__Records for the exercise__.
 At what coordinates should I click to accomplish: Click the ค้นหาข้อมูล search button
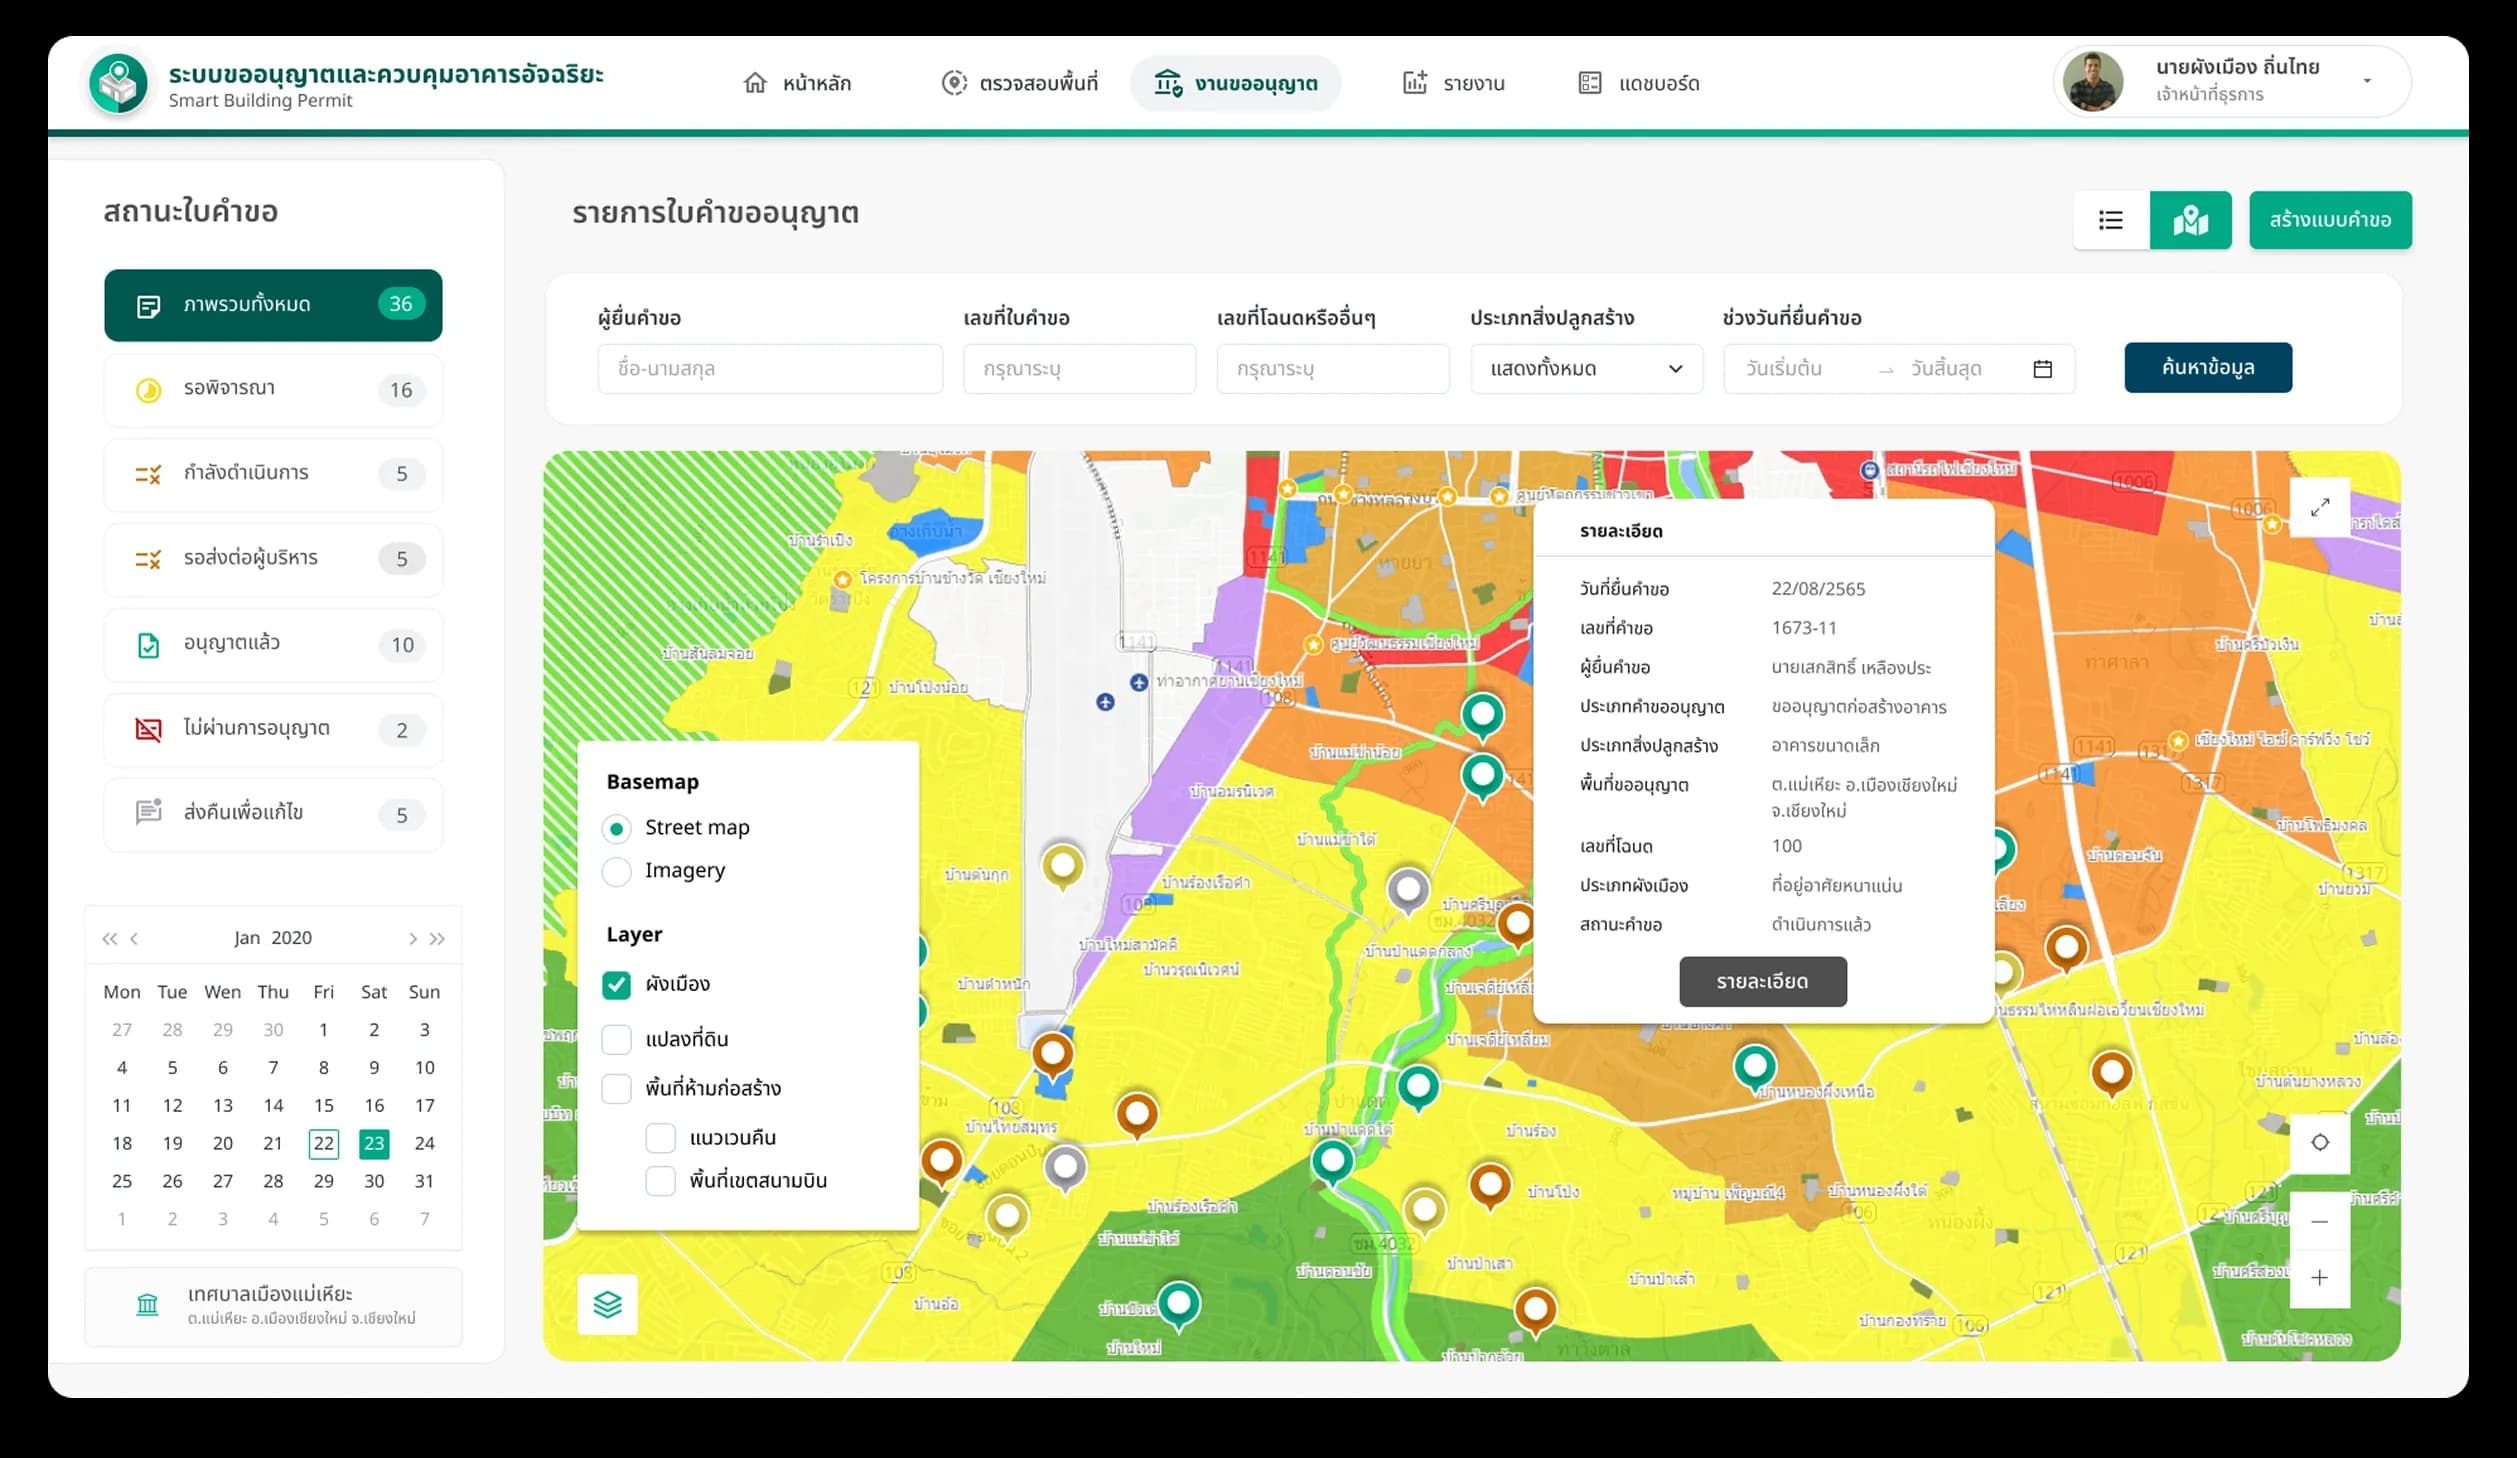(x=2208, y=368)
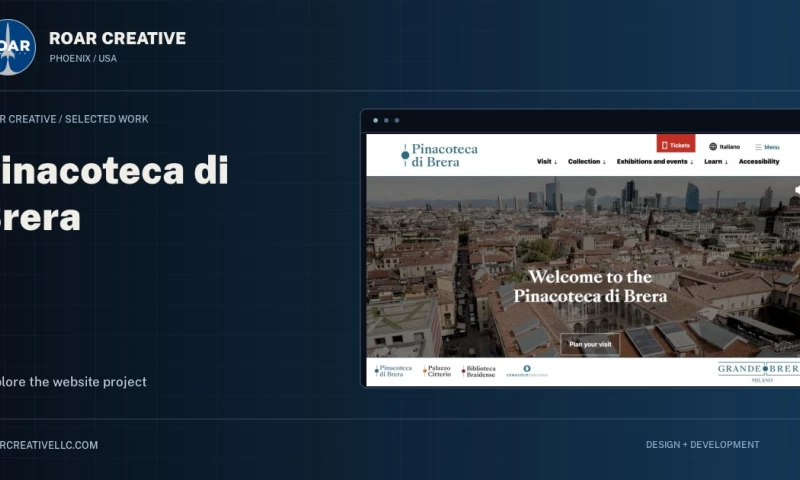Open the Learn menu item
800x480 pixels.
(x=716, y=162)
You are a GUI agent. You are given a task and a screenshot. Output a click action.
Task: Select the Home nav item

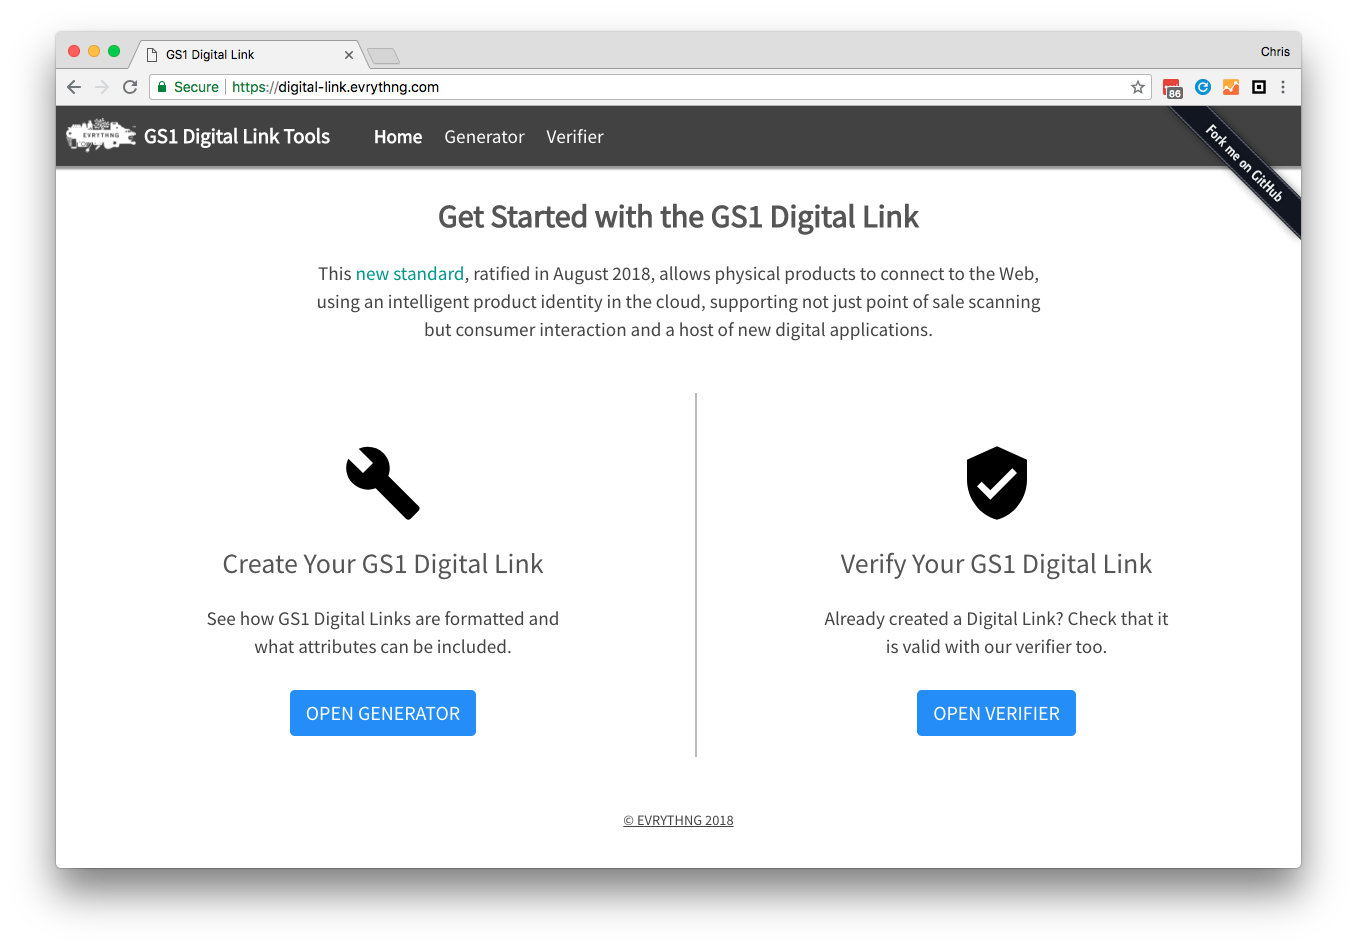[398, 137]
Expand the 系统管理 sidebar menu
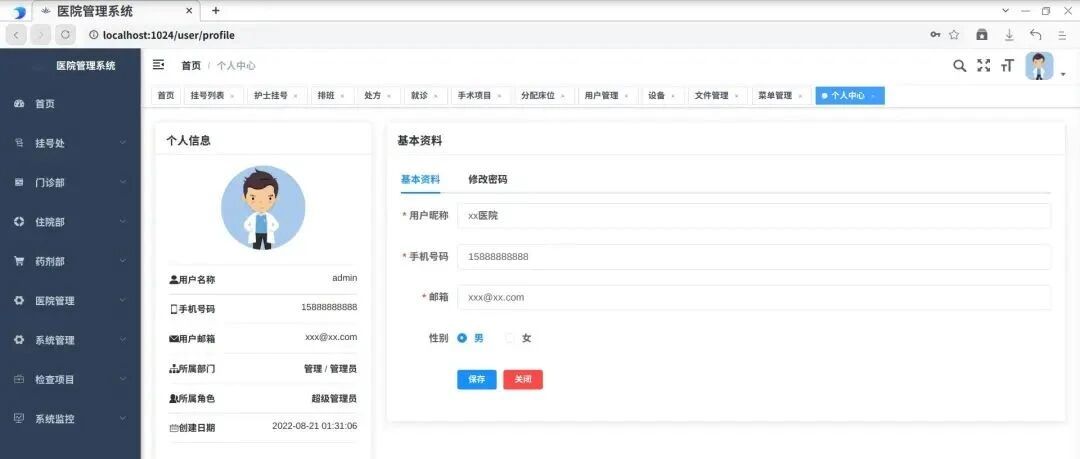Screen dimensions: 1080x459 70,340
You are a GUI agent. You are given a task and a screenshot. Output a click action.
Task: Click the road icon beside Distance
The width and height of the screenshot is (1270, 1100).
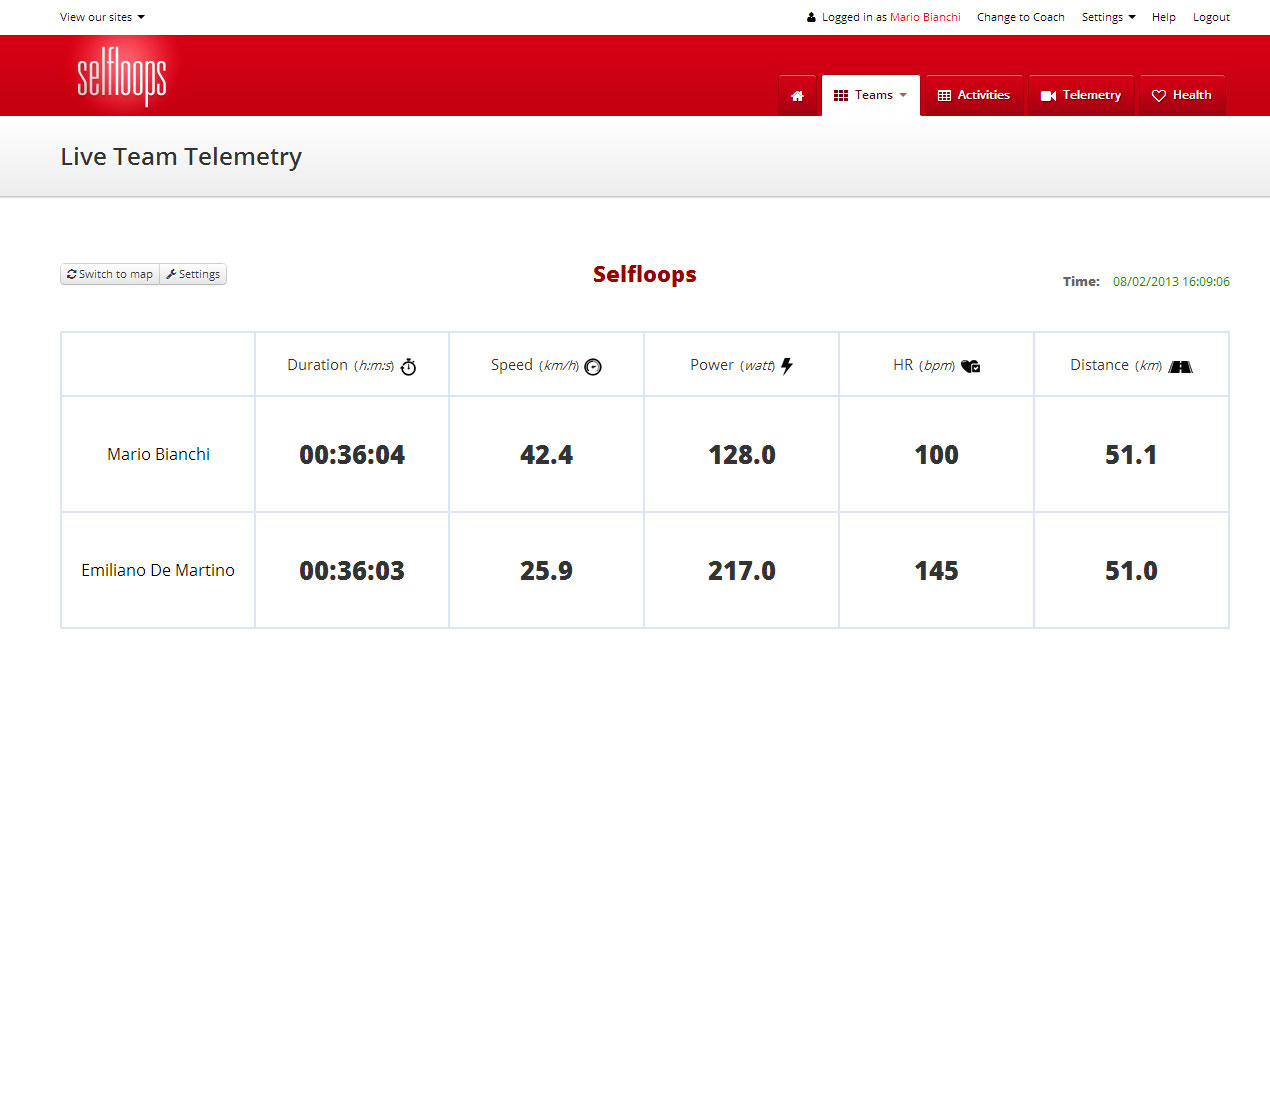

__What you should do__. Without changing a single word, set down all of the material again and leave out its pictures.

__Reply__.
 At what coordinates should I click to accomplish: Click the ค้นหาข้อมูล search button
(x=2208, y=368)
Open the Learn menu item
800x480 pixels.
(x=716, y=162)
You are a GUI agent. You are given a task and a screenshot. Output a click action.
Task: Select the Home nav item

[398, 137]
Expand the 系统管理 sidebar menu
Screen dimensions: 1080x459 70,340
You are a GUI agent. You are given a task and a screenshot. Output a click action.
Task: Click the road icon beside Distance
The width and height of the screenshot is (1270, 1100).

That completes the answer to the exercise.